Он вошел в конюшню, и кобыла сразу же его почуяла. Посланец стал седлать ее, пряча в потайных местах сбруи бумаги, которые он всегда хранил при себе и возил с собой повсюду, куда бы ни ехал. Потом он проверил, хорошо ли подковали лошадь, так ли, как он велел, подбросил в ясли зерна, чтобы она подкрепилась перед дорогой, и поднялся к себе в комнаты, собираясь привести все в порядок: если во время его отсутствия туда кто-нибудь зайдет, то пусть не думает, что отъезд Посланца был неожиданным; итак, он приготовил все на случай длительной поездки и затем сообщил слугам, что намерен объехать монастыри. Когда он уже собирался покинуть дом графов де Монтеррей, появился Лоуренсо Педрейра.

— Уже уезжаешь?

Посланец доверительно взглянул на него.

— Уезжаю, — сказал он, кивнув.

— Подожди, я еду с тобой.

— Ты что, с ума сошел?..

Белокурый каноник улыбнулся и ответил:

— Это Декан так решил, и я с ним согласился.

— Ты хоть знаешь, куда я еду?

Даже и теперь пресвитер-прелюбодей не мог быть серьезным:

— Я знаю. Одно другому не мешает.

Если с ним поедет Лоуренсо, будет легче оправдать его отъезд. Ведя лошадь на поводу, Посланец дошел с Каноником до его дома. Когда они вошли, Лоуренсо Педрейра положил ему руку на плечо и сказал:

— Пока я седлаю коня, можешь проститься с ней.

Посланец поднялся в спальню и нежно обнял Симону. Вскоре к ним поднялся Лоуренсо, и они втроем молча поели. Завершив трапезу, хозяин дома встал и сказал:

— Пора в путь.

Скоро оба всадника уже ехали по дороге в Ла-Корунью. Погода улучшалась, но было еще довольно пасмурно, и солнце с трудом пробивалось сквозь тучи.

* * *

Июнь подходит к концу; представим себе пятьдесят судов, больших и малых, чьи шпангоуты сработаны из дубов, срубленных в дубраве короля дона Диниса [104], а бимсы — из старых каштанов, проделавших долгий путь из далекого Коуреля вниз по реке, до самой Маурейры; быть может, одна-другая доска на каком-нибудь корабле обязана своим происхождением ореховой роще в Ребордечао, а некоторые помнят лигурийские или андалузские леса; паруса, что трепещут на реях, вытканы из льна, произрастающего на полях Лусенсы в провинции Оуренсе, и пропитаны маслом, добытым из орехов Эстремадуры [105]. И все, все эти корабли прибывают сейчас в Ла-Корунью.

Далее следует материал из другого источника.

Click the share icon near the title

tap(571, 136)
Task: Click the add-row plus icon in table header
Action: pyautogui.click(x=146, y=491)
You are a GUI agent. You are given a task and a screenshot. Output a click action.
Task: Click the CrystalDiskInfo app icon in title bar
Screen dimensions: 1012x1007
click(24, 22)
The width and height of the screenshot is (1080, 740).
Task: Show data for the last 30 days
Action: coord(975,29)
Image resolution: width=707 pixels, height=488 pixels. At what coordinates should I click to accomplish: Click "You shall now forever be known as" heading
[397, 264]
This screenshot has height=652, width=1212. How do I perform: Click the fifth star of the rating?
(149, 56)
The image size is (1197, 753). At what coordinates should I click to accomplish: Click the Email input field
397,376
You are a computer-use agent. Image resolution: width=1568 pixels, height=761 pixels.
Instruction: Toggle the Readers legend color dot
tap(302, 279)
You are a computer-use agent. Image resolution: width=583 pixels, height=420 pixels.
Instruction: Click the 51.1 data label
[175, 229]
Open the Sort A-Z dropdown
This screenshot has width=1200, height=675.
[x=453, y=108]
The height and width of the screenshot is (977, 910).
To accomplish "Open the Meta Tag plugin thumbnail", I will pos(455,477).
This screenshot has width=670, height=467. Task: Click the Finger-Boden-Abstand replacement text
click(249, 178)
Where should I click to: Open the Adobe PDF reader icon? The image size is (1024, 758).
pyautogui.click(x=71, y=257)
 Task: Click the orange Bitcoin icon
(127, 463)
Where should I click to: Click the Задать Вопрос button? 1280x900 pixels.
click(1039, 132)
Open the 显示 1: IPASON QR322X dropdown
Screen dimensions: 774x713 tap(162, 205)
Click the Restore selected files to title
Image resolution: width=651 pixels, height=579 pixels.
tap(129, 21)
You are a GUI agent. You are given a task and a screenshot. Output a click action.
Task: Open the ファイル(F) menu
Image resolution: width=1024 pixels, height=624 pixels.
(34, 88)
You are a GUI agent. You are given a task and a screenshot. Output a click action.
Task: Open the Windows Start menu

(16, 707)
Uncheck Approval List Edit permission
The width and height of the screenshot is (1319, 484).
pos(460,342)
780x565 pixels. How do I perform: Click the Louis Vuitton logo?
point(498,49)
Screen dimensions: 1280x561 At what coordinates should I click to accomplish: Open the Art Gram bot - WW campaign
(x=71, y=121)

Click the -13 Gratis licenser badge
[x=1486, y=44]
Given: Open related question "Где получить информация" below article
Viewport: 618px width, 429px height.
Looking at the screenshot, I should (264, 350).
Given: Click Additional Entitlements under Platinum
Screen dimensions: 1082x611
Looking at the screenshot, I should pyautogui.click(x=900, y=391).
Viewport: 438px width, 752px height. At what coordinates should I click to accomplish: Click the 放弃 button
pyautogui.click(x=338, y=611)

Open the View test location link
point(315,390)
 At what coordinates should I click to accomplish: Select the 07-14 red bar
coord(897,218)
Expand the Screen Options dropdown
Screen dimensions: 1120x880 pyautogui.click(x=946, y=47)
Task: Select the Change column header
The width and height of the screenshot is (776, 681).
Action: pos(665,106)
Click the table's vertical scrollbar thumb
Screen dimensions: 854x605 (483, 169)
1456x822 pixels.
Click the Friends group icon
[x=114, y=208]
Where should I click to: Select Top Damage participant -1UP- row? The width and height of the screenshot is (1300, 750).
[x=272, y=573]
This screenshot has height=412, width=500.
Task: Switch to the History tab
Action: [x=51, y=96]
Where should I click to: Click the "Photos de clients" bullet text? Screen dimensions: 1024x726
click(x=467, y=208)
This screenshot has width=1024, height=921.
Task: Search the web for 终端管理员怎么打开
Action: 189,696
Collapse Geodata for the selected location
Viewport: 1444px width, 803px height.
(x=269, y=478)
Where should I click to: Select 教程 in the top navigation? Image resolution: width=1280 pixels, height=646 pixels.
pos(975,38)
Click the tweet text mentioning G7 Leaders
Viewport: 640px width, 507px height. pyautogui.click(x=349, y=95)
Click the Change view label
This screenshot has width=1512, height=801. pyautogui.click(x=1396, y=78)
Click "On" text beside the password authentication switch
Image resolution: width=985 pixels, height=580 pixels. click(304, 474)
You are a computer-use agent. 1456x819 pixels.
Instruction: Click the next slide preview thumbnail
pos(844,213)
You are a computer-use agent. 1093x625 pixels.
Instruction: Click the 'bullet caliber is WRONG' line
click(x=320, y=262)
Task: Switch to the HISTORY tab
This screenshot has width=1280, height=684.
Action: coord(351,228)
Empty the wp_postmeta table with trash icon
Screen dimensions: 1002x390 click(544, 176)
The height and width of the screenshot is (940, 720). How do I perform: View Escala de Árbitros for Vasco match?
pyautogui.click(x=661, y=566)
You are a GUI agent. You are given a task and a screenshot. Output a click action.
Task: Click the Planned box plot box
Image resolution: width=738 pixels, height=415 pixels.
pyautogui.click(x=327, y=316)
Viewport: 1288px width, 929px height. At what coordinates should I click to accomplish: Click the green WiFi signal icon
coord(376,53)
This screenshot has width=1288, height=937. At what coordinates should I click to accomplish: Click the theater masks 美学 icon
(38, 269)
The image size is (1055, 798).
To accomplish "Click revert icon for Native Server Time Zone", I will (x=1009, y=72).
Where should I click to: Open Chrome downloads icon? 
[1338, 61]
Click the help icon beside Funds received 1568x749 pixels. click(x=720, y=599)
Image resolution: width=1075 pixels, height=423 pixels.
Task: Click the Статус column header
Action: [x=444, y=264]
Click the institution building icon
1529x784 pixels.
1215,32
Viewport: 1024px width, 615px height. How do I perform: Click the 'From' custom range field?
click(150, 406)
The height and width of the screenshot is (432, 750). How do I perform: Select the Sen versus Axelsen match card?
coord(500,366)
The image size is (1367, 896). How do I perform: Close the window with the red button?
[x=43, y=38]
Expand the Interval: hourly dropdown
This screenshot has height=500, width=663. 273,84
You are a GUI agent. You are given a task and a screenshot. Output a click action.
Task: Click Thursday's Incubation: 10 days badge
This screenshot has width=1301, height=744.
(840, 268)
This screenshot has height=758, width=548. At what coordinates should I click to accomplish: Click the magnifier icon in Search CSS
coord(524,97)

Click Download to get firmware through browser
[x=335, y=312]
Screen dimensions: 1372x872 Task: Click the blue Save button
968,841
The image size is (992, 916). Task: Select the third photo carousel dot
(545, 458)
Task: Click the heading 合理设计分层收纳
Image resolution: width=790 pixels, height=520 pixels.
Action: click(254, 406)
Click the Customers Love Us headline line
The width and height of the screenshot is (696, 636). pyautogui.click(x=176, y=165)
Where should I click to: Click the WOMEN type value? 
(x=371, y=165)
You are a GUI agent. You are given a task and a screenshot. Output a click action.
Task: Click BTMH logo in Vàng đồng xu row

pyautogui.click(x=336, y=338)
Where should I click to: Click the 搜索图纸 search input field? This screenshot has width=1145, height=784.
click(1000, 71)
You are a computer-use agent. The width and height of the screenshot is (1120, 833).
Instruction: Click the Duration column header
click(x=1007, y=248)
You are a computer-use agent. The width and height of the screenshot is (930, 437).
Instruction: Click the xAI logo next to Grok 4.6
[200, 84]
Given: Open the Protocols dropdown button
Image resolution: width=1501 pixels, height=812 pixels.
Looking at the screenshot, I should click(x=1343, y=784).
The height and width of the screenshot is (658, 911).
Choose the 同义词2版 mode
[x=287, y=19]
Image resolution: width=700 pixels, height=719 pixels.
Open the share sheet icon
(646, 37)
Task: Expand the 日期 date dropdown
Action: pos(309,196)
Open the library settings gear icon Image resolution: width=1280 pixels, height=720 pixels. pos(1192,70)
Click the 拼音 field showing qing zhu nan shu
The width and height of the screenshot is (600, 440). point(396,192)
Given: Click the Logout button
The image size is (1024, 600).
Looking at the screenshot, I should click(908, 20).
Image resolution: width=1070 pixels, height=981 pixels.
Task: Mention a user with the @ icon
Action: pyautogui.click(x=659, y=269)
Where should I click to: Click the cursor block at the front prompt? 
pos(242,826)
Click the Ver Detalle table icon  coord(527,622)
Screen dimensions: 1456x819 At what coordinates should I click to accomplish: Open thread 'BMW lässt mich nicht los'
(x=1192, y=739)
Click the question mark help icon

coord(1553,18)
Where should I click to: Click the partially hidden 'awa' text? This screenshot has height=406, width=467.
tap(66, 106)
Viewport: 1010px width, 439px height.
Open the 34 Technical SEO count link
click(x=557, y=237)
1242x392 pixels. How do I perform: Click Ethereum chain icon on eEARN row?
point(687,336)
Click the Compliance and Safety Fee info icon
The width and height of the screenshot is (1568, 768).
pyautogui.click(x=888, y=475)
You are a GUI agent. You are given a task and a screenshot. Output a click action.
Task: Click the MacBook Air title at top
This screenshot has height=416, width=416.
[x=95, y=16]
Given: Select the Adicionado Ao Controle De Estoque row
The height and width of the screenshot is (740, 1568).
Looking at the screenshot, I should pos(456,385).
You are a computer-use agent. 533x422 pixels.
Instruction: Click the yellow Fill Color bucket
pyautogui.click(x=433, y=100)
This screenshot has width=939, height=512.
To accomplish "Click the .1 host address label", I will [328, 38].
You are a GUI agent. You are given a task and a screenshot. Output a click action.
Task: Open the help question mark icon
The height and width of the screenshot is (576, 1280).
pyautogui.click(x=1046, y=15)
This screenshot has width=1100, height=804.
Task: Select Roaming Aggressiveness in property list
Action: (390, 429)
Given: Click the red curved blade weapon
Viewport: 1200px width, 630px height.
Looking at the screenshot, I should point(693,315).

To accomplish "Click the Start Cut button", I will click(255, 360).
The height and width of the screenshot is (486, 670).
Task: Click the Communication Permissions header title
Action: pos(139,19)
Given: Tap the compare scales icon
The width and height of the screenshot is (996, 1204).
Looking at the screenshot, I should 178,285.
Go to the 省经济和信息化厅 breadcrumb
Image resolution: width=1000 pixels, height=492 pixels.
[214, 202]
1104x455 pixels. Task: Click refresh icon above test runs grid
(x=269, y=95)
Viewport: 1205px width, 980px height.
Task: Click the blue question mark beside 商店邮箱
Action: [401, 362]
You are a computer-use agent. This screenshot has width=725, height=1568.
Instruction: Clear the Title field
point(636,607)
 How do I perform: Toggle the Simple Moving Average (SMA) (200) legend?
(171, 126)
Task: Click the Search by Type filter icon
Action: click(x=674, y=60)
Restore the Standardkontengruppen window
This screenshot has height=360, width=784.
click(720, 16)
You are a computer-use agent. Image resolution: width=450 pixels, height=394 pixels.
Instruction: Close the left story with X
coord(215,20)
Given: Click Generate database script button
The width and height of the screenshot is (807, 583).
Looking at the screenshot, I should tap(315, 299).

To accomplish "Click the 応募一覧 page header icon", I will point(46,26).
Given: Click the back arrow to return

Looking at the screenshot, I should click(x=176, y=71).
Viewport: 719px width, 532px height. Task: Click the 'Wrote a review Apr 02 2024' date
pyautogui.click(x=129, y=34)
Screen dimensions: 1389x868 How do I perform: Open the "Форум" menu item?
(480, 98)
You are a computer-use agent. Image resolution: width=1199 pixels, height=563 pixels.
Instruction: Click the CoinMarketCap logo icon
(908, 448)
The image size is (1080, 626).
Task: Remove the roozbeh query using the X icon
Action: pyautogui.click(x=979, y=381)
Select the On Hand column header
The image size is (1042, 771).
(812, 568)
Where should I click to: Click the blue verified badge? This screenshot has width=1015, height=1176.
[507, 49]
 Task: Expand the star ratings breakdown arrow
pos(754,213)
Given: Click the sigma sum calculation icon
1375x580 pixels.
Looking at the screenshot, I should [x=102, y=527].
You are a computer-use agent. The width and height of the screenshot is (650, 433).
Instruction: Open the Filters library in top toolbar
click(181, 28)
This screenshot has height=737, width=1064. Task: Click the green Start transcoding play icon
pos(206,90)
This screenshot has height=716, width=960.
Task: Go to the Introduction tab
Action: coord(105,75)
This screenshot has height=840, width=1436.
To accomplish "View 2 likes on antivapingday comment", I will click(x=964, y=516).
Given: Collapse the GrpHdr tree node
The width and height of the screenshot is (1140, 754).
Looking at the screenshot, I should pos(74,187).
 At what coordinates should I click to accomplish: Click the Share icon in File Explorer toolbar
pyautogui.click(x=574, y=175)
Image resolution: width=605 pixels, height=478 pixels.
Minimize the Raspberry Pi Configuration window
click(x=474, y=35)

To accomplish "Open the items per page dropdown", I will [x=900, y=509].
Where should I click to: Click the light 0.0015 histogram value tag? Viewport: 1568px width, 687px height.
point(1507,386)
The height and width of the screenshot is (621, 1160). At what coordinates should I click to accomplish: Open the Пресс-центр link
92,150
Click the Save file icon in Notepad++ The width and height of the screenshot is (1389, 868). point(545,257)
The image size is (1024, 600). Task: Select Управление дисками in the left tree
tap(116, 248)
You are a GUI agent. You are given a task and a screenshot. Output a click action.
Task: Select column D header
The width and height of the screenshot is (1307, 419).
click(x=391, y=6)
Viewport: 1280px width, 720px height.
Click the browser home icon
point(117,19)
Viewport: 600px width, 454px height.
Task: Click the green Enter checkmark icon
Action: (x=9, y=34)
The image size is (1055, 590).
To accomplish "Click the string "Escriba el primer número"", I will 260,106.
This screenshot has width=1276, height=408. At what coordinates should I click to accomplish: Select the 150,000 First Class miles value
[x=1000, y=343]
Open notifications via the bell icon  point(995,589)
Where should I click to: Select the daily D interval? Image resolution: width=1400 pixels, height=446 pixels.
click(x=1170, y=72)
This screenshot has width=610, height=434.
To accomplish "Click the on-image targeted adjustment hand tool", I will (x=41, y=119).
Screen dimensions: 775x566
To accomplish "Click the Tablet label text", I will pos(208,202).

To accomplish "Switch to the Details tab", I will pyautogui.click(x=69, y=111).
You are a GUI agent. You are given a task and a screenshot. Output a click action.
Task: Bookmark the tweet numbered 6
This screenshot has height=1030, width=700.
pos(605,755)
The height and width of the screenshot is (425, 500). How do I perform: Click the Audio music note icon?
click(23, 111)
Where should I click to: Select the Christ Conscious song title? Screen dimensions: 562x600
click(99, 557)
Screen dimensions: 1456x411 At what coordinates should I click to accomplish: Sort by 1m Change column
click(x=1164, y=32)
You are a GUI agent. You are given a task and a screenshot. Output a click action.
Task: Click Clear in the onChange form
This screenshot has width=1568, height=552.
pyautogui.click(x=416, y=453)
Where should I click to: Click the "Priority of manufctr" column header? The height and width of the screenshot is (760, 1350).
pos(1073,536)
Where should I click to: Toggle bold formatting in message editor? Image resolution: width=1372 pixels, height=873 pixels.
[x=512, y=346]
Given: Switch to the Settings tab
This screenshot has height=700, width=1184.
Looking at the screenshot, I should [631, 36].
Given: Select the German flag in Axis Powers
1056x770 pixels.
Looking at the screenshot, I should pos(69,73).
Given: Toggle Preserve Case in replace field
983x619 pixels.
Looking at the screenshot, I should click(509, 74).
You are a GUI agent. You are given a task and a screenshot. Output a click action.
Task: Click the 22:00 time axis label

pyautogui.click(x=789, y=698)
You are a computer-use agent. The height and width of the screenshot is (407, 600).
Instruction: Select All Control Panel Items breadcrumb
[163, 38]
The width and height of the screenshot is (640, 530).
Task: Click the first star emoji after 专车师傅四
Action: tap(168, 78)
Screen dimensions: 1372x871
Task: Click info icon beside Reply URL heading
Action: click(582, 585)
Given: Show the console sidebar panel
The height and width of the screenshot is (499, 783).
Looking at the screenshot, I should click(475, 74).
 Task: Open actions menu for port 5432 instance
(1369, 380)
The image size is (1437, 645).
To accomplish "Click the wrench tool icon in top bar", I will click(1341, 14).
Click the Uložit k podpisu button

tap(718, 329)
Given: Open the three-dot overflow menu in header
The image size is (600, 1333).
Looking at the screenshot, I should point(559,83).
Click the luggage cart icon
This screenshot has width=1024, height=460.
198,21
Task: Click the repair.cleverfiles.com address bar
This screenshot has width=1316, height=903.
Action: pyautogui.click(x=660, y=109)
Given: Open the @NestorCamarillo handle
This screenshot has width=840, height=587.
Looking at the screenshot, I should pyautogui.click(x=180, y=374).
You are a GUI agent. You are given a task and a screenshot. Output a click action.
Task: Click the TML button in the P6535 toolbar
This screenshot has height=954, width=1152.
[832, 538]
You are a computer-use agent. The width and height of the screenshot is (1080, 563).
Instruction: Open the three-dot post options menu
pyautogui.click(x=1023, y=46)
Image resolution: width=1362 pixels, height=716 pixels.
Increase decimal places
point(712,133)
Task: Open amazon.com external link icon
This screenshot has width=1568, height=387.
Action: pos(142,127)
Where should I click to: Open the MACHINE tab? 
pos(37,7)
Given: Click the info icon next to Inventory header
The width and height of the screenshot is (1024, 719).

Сначала в бухту Парроте заходят самые быстрые корабли, отплывшие из Лиссабона три недели назад; их ведет герцог Медина Сидонья — его подарила морю красавица Эболи, быть может в награду за что-то, о чем сейчас уже никто не помнит и что лишь она одна хранит в памяти. Вот входит в порт «Сан Мартин», флагманский корабль, уставший сражаться со штормовым ветром, прибившим его к берегам Финистерры[106], где ему пришлось провести четыре дня в ожидании следовавших за ним судов, груженных провиантом и пресной водой. С наступлением дня подходят и остальные корабли, полсотни кораблей, которым Ла-Корунья оказывает гостеприимный прием. Другие корабли, не такие быстрые, но лучше управляемые, так и не рискнули войти в бухту. Возле острова Марола ветер гнал их на безмолвные скалы и разворачивал на Сисаргские острова, так что Башня Геркулеса [107] являла им скорее угрозу, нежели защиту. Ветер постоянно менял направление, море повернуло вспять, вода убывала, и вся Бискайская эскадра под командованием Рекальде (шесть больших галер, четыре трехмачтовых и еще толком неизвестно сколько легких судов) рассеялась по морю и в течение нескольких дней боролась, как могла, с разбушевавшейся стихией, стараясь не приближаться к берегу. Рекальде хорошо знает, что, когда дело принимает такой оборот, лучше бороться с непогодой в открытом море, подальше от скал, от великолепных песчаных берегов и обширных отмелей Берега Смерти; и вот долгими изнурительными днями они все меняют и меняют курс, ожидая, когда наконец легкий и благоприятный для них ветерок не погонит их к суше.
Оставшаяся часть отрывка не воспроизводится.